Fibroblast heterogeneity and prostaglandin regulation of subpopulations
Abstract
The effects of prostaglandin E2 (PGE2) upon the synthesis of protein and DNA, and membrane transport of proline and thymidine, by human diploid fibroblasts were studied. At a concentration range of 1-10 μM, PGE2 inhibited protein synthesis and membrane transport by 45-50%. Serum-activated DNA synthesis and thymidine transport were also inhibited by approximately 50% in cells made quiescent and synchronous by serum deprivation. To determine whether prostaglandin inhibits some of the cells completely or all of the cells partially, radioautographic and cell-counting experiments were done.
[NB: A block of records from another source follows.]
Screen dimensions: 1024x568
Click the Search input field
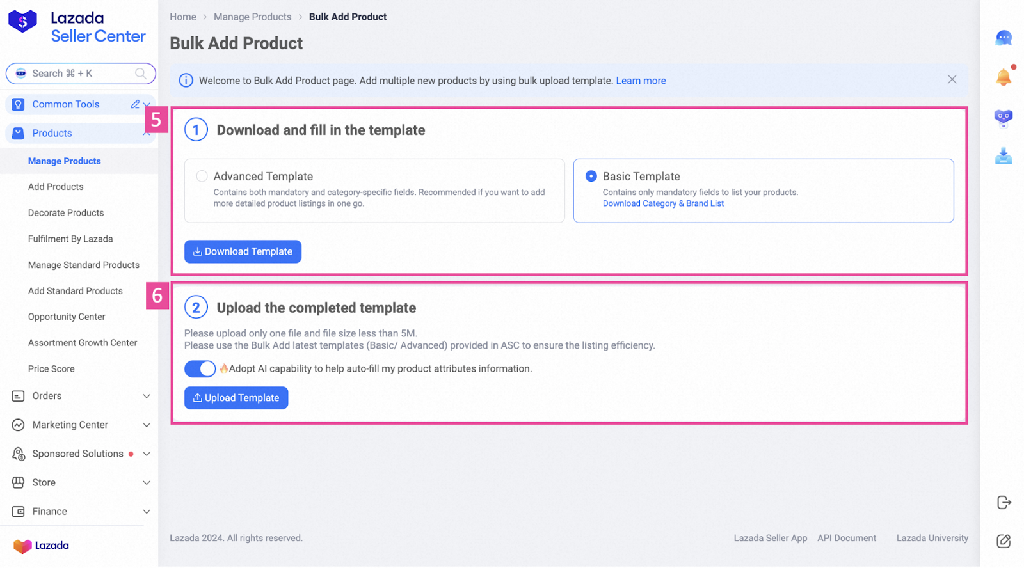coord(80,74)
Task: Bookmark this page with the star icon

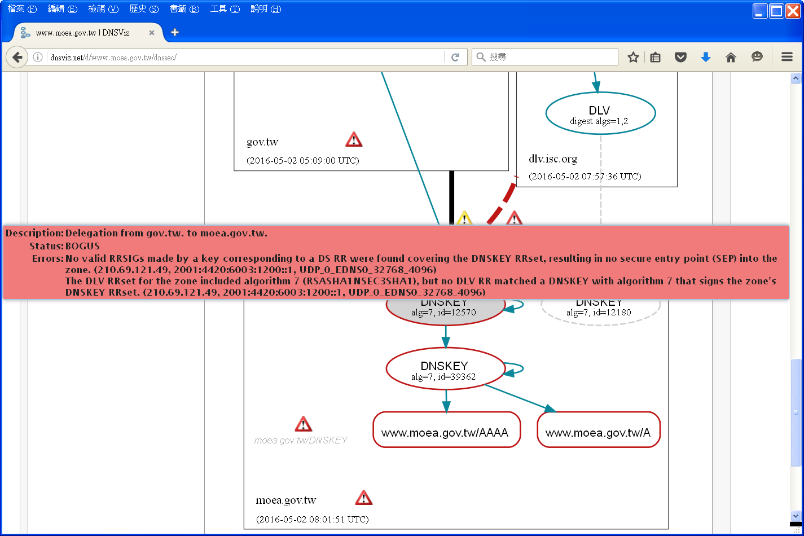Action: pos(633,57)
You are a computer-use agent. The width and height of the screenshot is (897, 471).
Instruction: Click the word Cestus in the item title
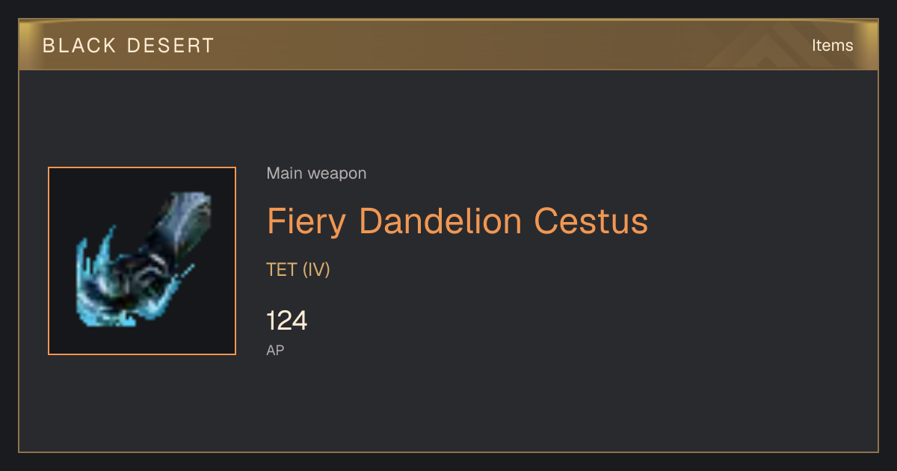pos(591,221)
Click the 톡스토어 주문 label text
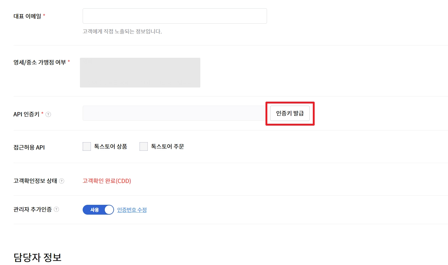 [x=167, y=146]
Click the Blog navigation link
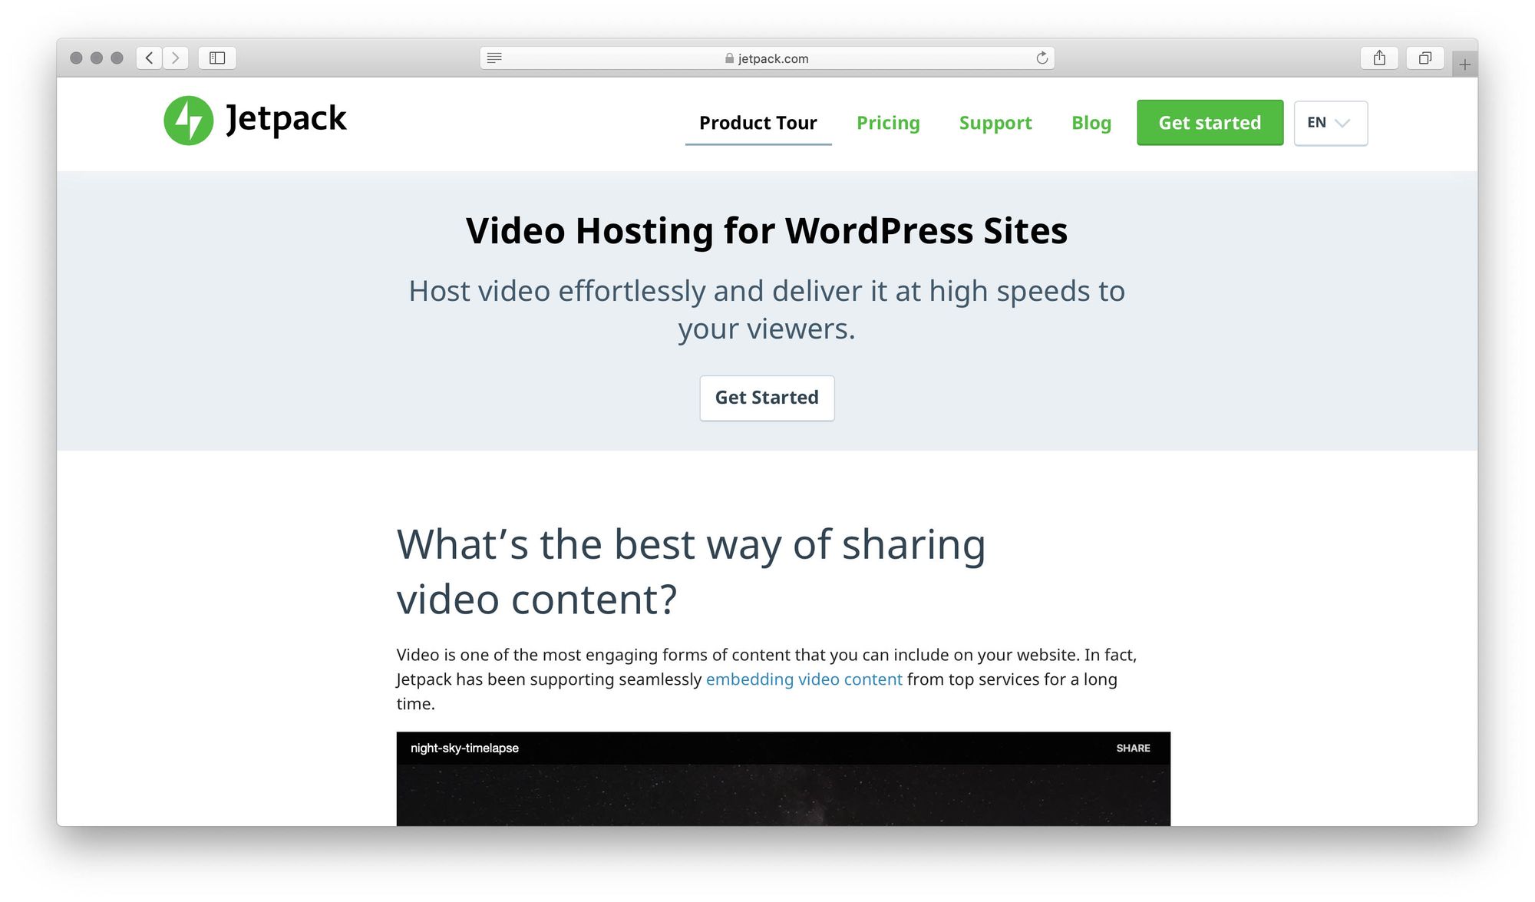1535x902 pixels. click(1093, 121)
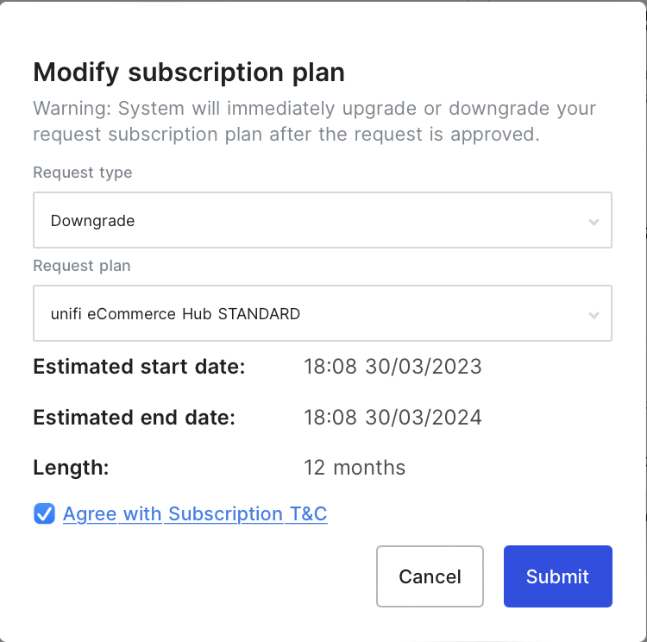Click the Request type field label
The width and height of the screenshot is (647, 642).
tap(83, 173)

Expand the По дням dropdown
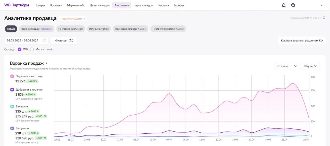[287, 66]
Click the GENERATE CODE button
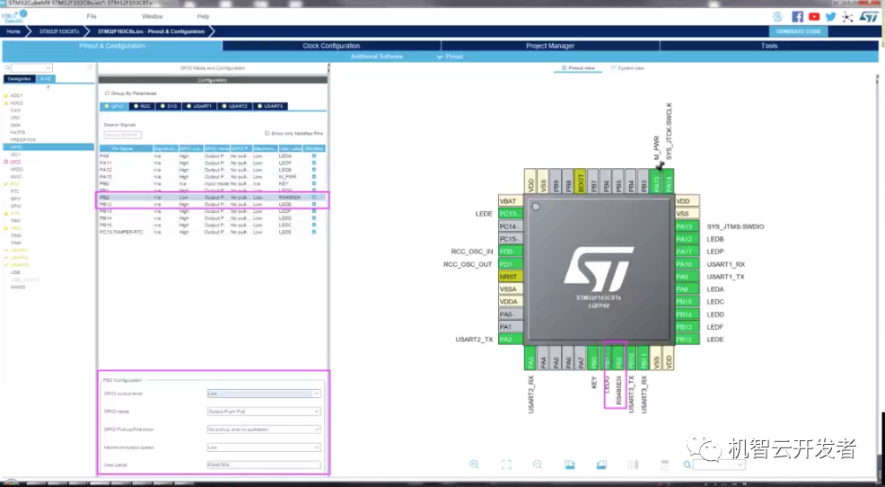Screen dimensions: 885x487 (x=799, y=31)
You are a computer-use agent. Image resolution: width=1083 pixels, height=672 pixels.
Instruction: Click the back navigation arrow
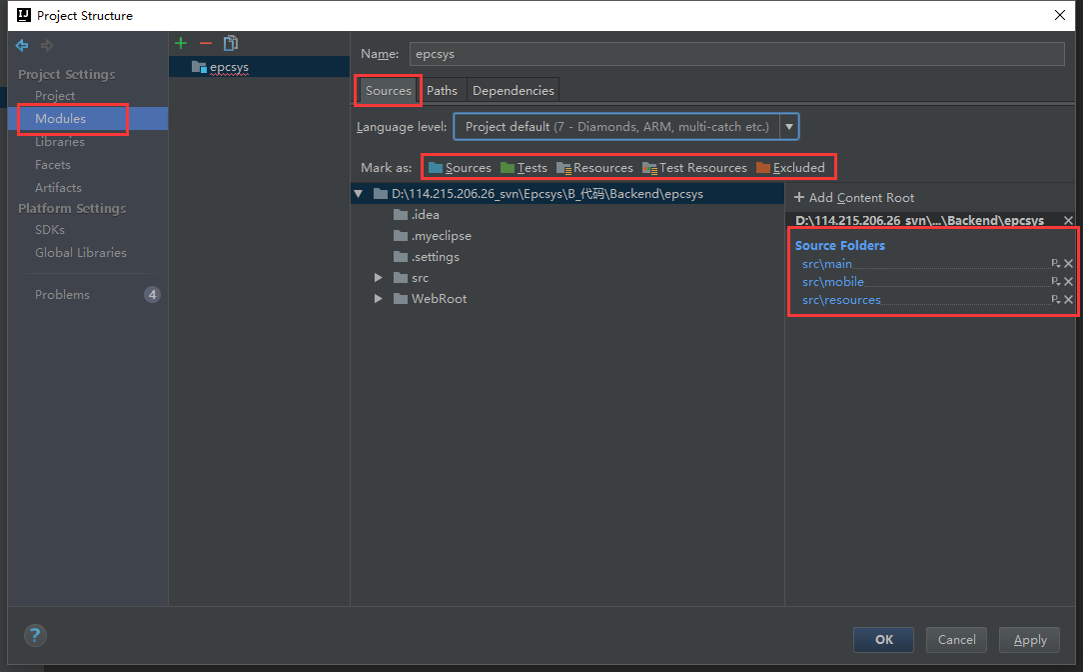coord(22,46)
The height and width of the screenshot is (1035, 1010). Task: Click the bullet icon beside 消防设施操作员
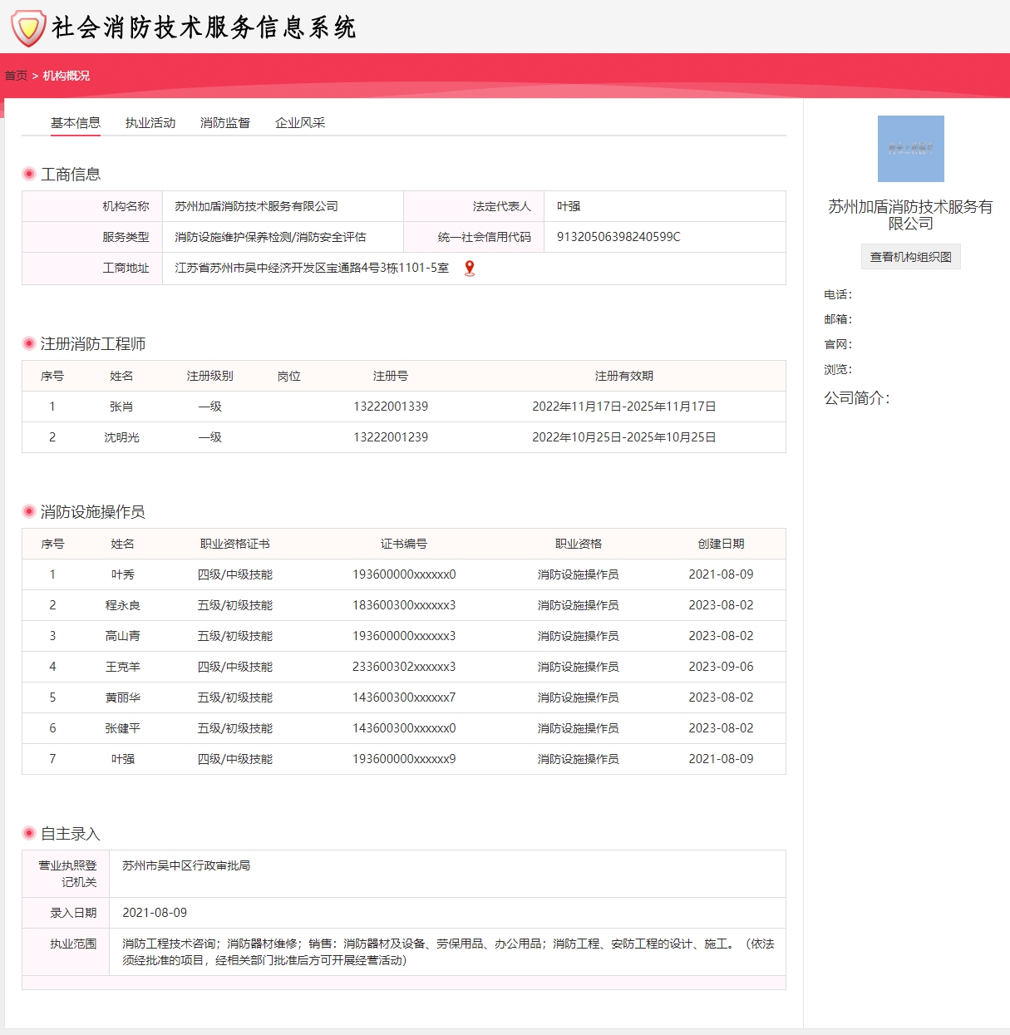29,511
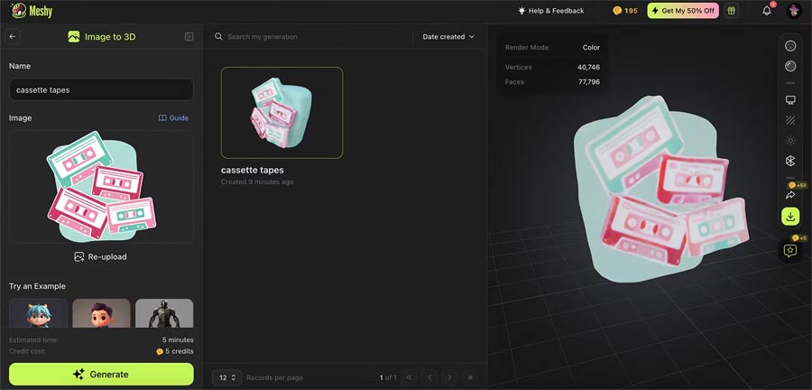Click the Get My 50% Off button

683,11
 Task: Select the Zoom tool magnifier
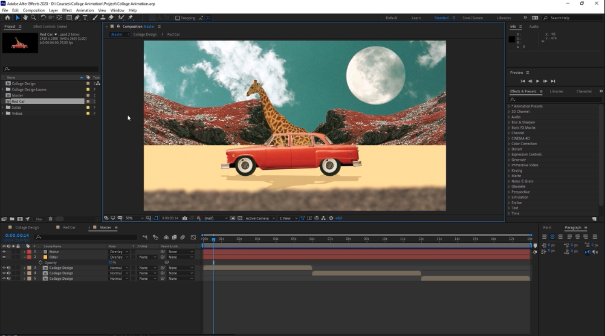point(32,18)
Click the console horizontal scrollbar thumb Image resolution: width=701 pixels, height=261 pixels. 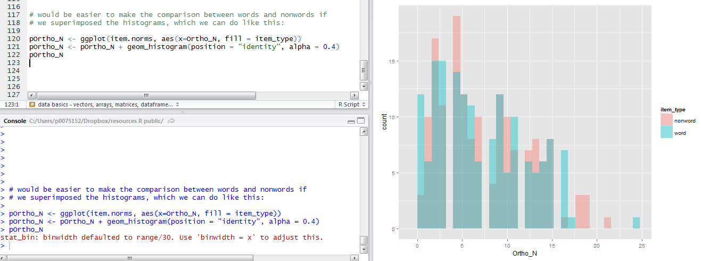[x=129, y=257]
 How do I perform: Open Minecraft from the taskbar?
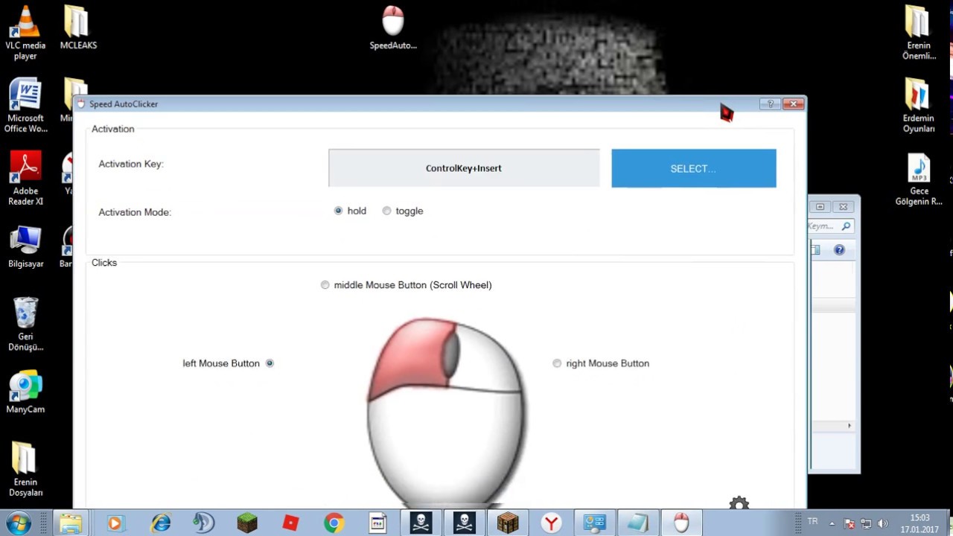click(246, 522)
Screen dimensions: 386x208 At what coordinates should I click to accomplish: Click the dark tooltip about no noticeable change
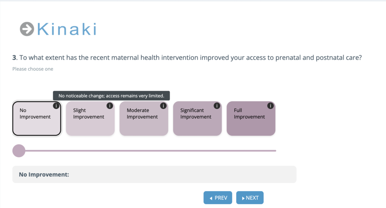[111, 96]
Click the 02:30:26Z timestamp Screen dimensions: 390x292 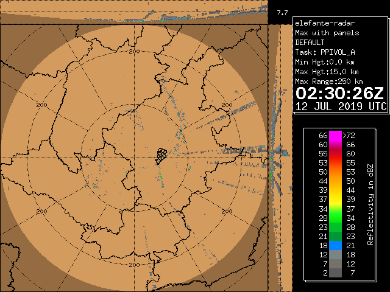(x=339, y=94)
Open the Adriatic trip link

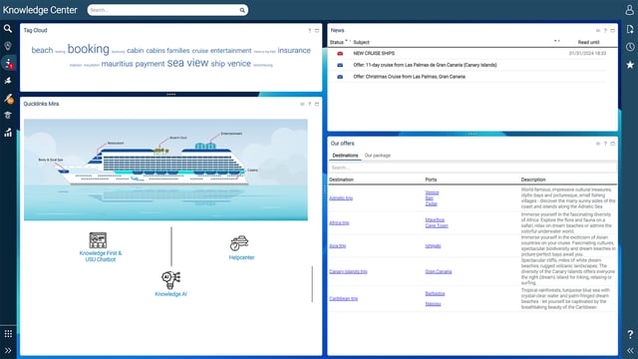(341, 198)
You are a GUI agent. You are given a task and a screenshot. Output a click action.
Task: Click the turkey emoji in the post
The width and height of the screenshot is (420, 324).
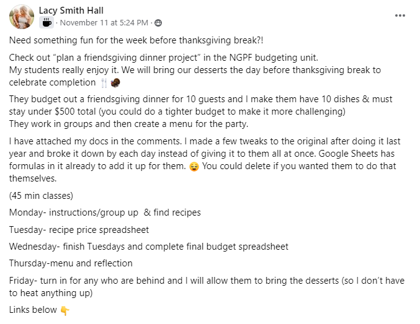click(x=115, y=82)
In cultures pulse-labeled with [3H]thymidine 12-33 hr after serum activation, prostaglandin exposure reduced the number of labeled nuclei by 42%. Sixty-five hours after serum activation, the total cell numbers present in the PGE2-exposed cultures were reduced by 25%. Furthermore, in the fibroblast cultures derived from cells previously maintained in 10 μM PGE2 for 14 days, PGE2 had no effect on DNA synthesis, indicating that the PGE2-sensitive cells had disappeared from the cultures. Thus, PGE2 appears to inhibit growth and synthesis of a subpopulation of cells while not affecting the remaining insensitive cells. Prostaglandins may play an important role in connective-tissue differentiation and in some pathologic alterations by regulating fibroblast subpopulations.